WHAT YOU ARE ASKED TO DO ->
Find the string "icon" in the data, then copy every line where it is found.

INFORMATION SUPPLIED ->
=== Section Start ===
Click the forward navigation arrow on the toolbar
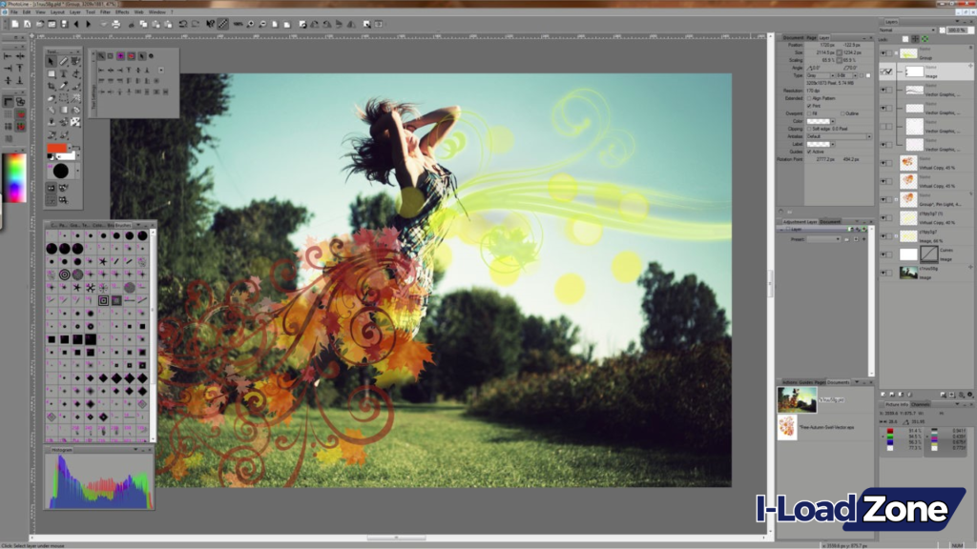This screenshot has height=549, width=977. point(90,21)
=== Section End ===
=== Section Start ===
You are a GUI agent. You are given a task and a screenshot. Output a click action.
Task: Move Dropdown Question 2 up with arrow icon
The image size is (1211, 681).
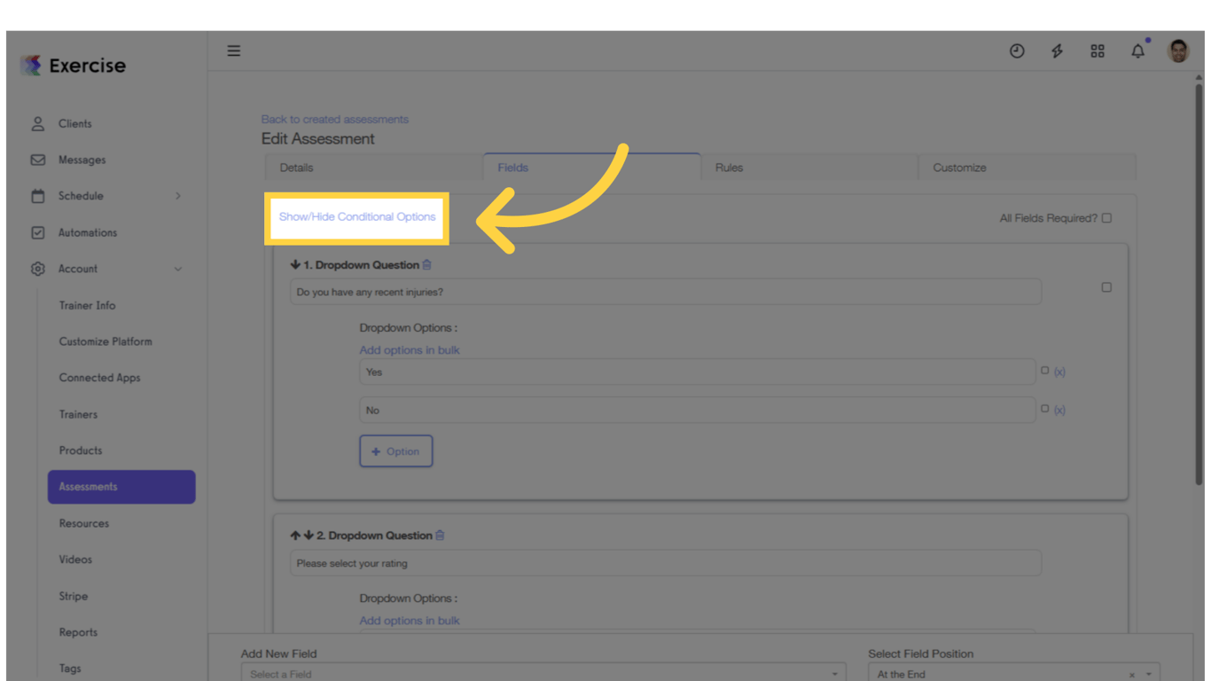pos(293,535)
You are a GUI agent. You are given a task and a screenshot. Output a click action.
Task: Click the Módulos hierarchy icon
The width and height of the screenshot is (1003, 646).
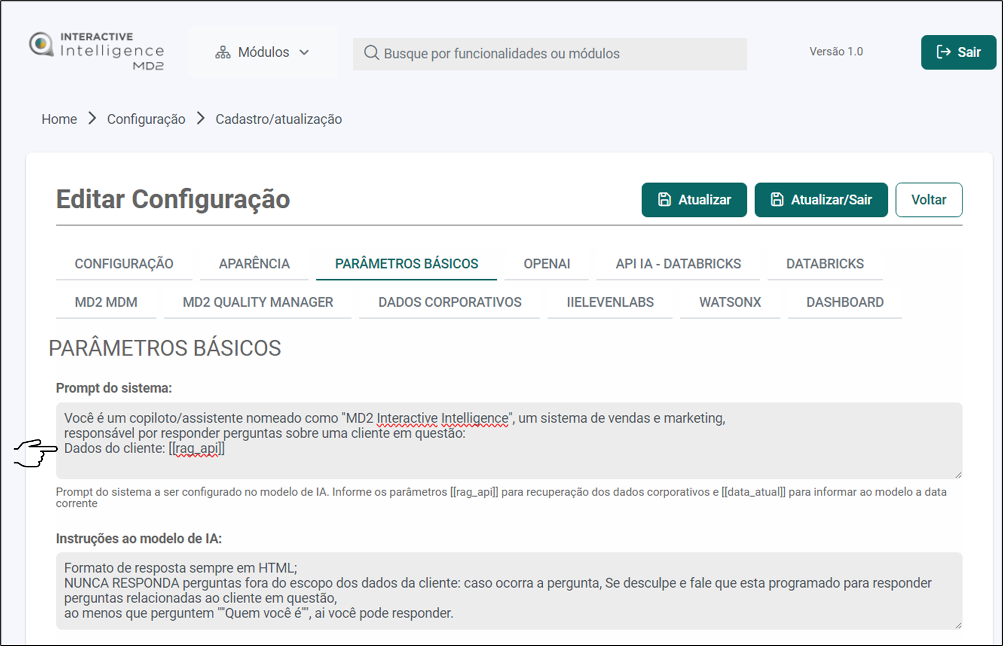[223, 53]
=== Section End ===
=== Section Start ===
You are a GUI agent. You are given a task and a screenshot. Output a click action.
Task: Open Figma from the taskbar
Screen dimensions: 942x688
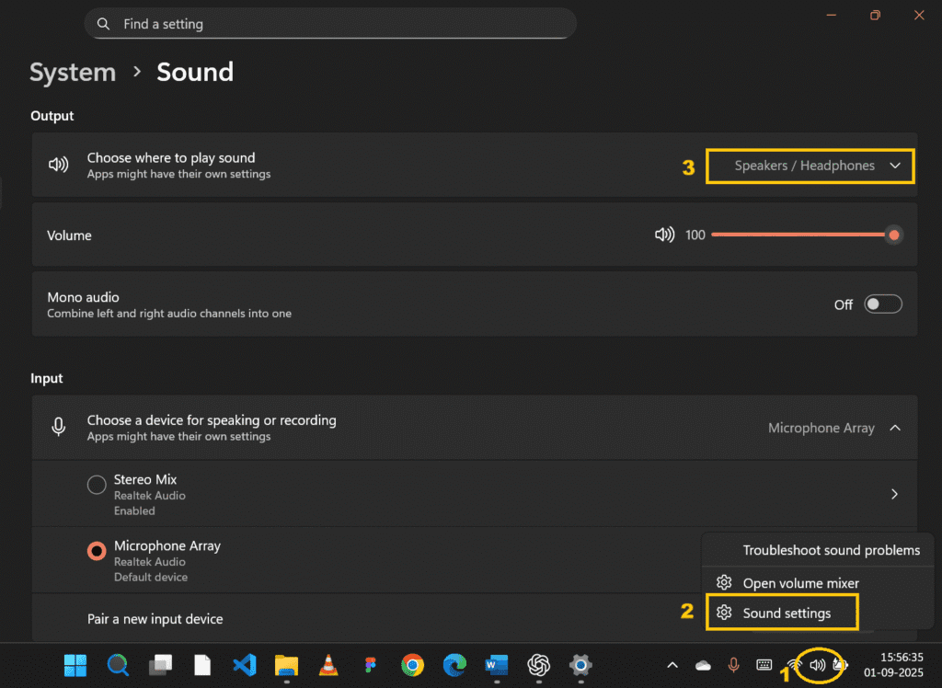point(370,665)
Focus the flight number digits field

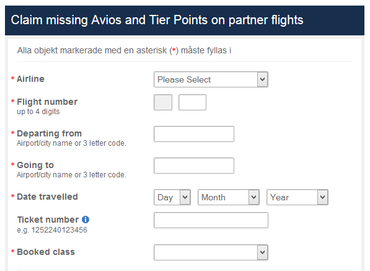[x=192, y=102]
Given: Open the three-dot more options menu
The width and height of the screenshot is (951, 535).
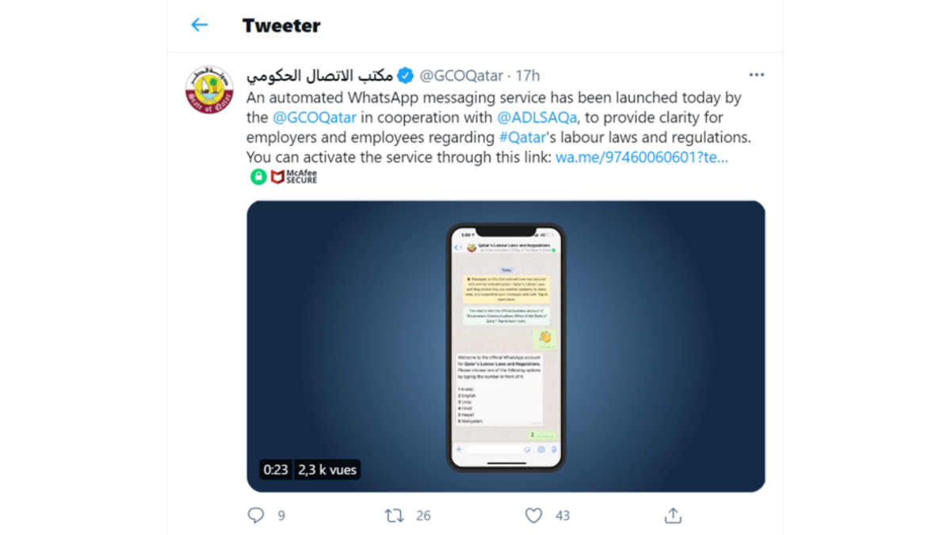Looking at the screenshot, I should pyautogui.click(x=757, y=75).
=== Section End ===
WRITTEN SOLUTION ->
Task: Move Dropdown Question 2 up with arrow icon
Task: Click the Módulos hierarchy icon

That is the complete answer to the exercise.